- **What the task asks**
Can you give every entry below again with "screenshot" changed to "screen capture", everything else unchanged and the pictures left out?

- **Input data**
----------------

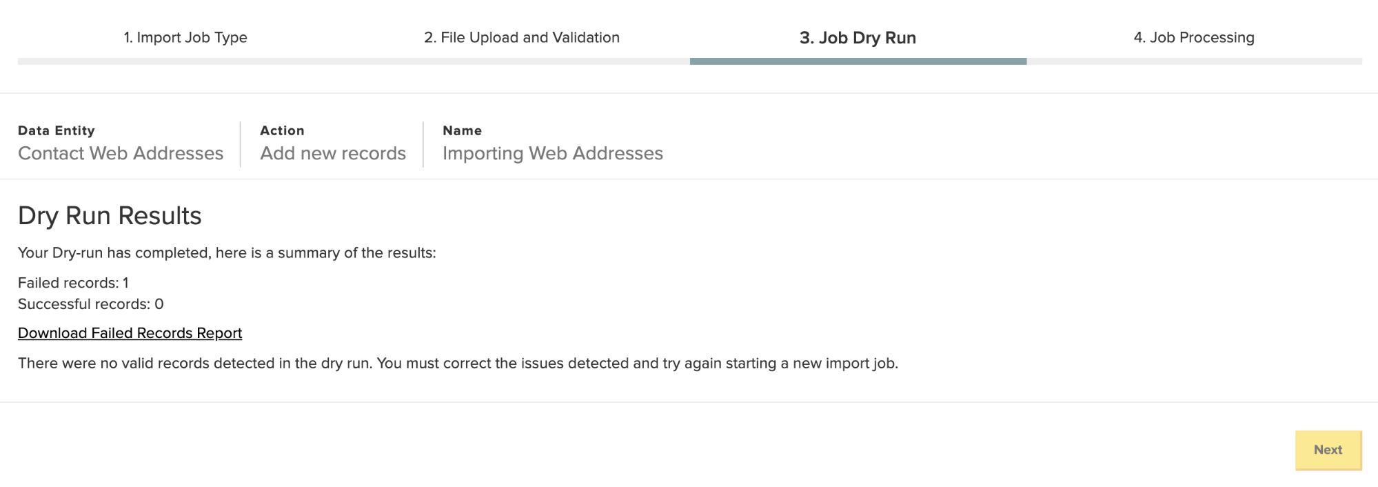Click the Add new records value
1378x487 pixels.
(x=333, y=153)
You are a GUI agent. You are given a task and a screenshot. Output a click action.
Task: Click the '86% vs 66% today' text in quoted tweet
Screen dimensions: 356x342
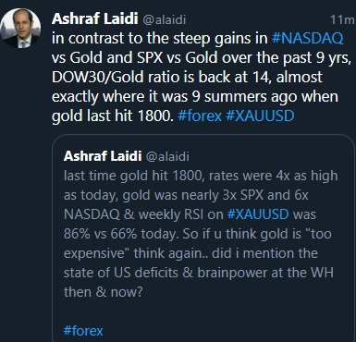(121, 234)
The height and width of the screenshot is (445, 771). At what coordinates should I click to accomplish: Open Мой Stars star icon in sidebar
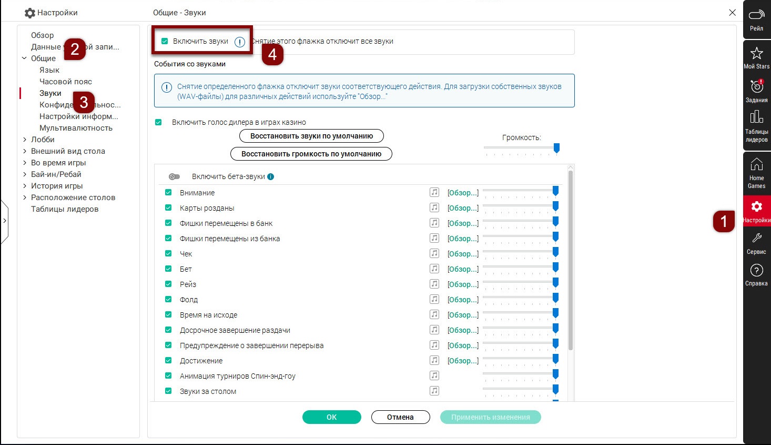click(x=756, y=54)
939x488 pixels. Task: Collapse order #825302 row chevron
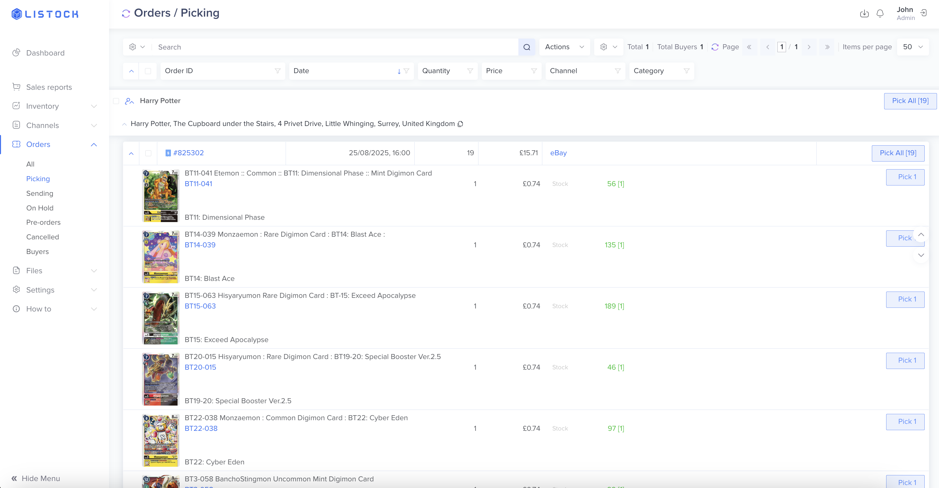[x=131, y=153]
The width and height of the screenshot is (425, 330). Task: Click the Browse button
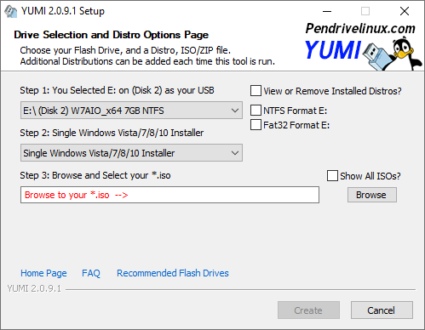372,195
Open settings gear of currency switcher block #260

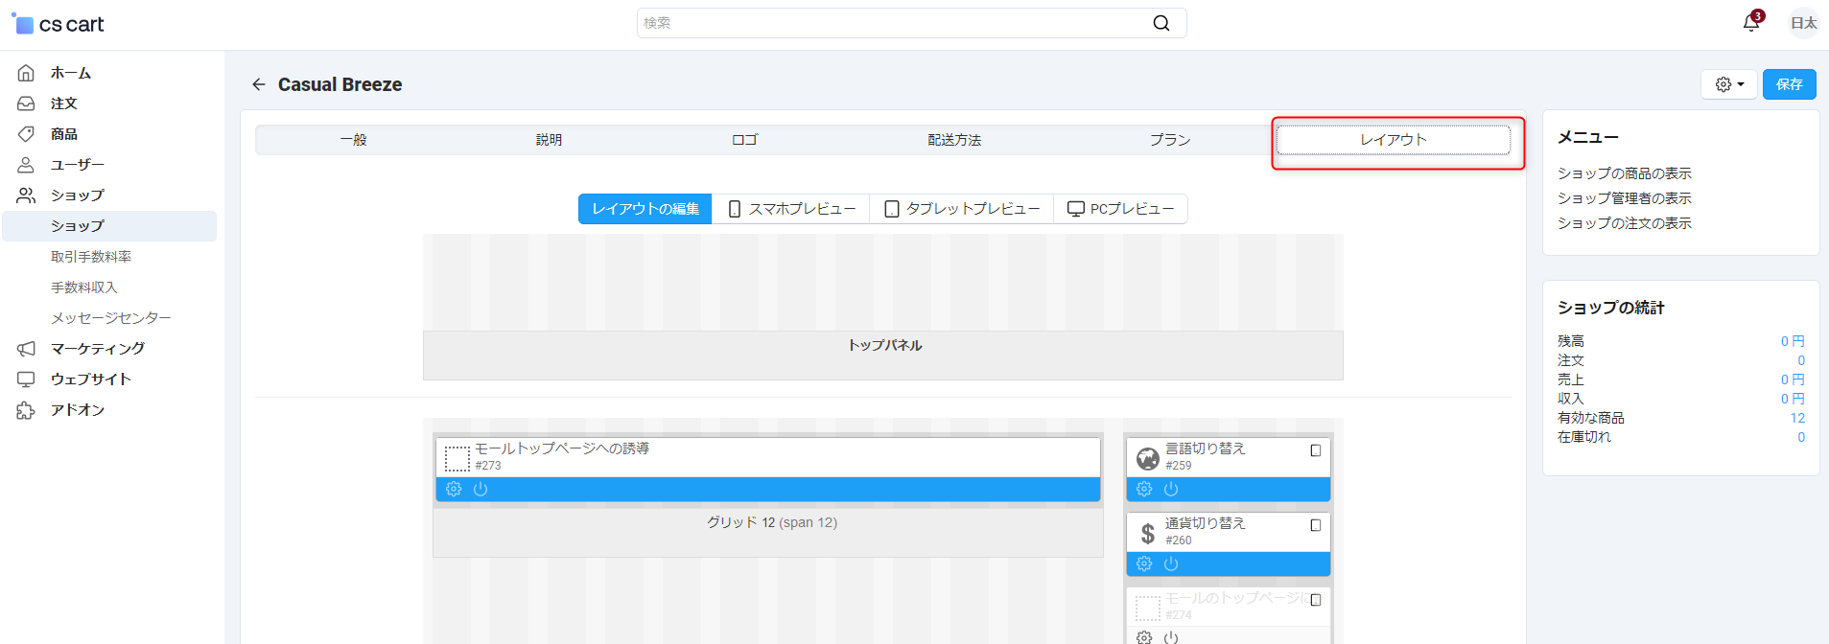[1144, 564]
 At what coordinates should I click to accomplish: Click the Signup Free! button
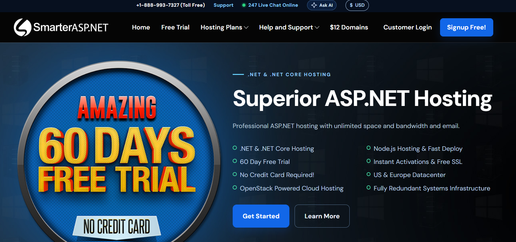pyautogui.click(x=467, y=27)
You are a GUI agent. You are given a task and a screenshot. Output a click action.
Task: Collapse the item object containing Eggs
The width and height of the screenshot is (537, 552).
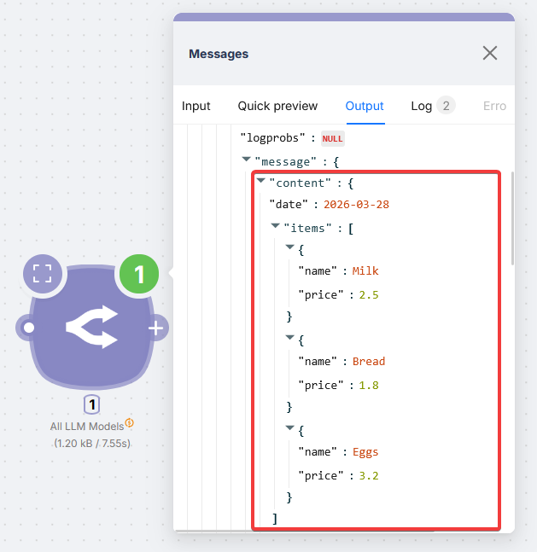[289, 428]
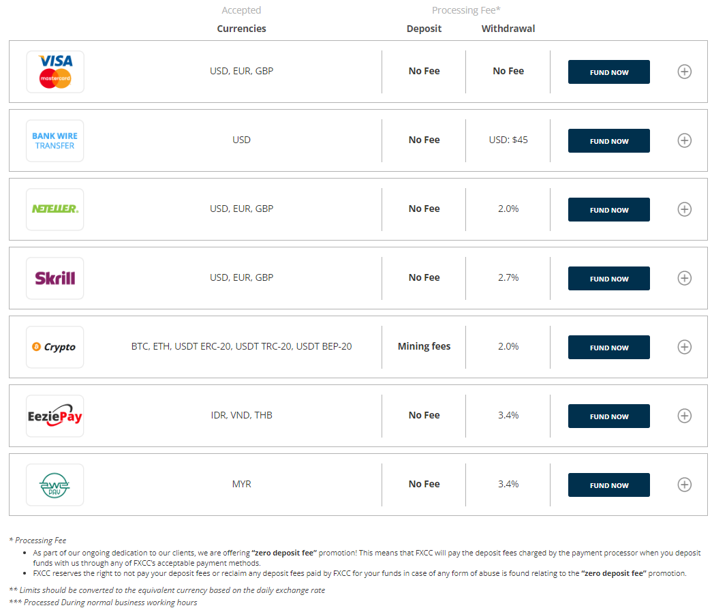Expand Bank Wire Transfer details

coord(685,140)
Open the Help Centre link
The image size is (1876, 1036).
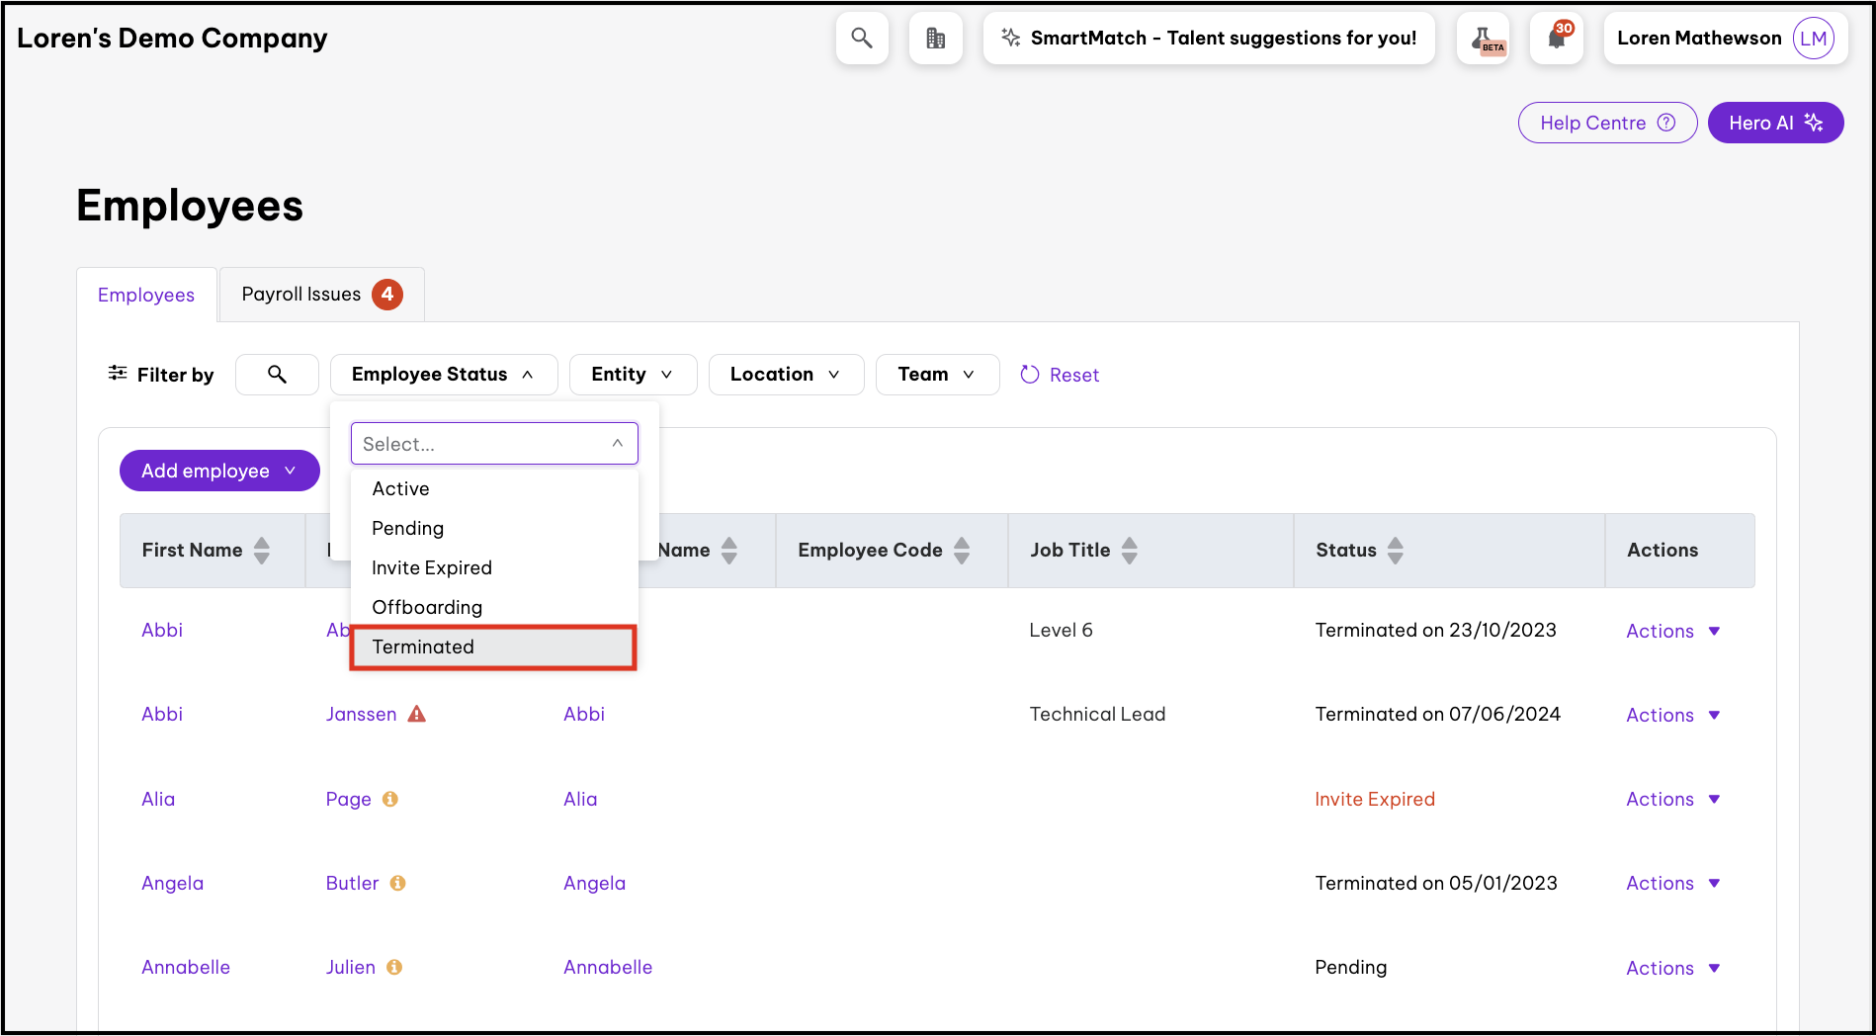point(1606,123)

----------------

- **Output**
Click the Add new records value
1378x487 pixels.
(x=333, y=153)
You are a GUI agent. You are given a task and a screen capture. Output a click action.
Task: Click the '86% vs 66% today' text in quoted tweet
Screen dimensions: 356x342
(121, 234)
The height and width of the screen capture is (445, 771). At what coordinates should I click to accomplish: Open Мой Stars star icon in sidebar
click(x=756, y=54)
939x488 pixels. Task: Collapse order #825302 row chevron
[x=131, y=153]
The width and height of the screen capture is (425, 330). Task: Click the Browse button
372,195
Open settings gear of currency switcher block #260

[1144, 564]
 At what coordinates should I click to accomplish: Click the Signup Free! button
pyautogui.click(x=467, y=27)
You are a GUI agent. You are given a task and a screen capture. Output a click action.
Task: Collapse the item object containing Eggs
The width and height of the screen capture is (537, 552).
[289, 428]
Expand Bank Wire Transfer details

coord(685,140)
Open the Help Centre link
The image size is (1876, 1036).
point(1606,123)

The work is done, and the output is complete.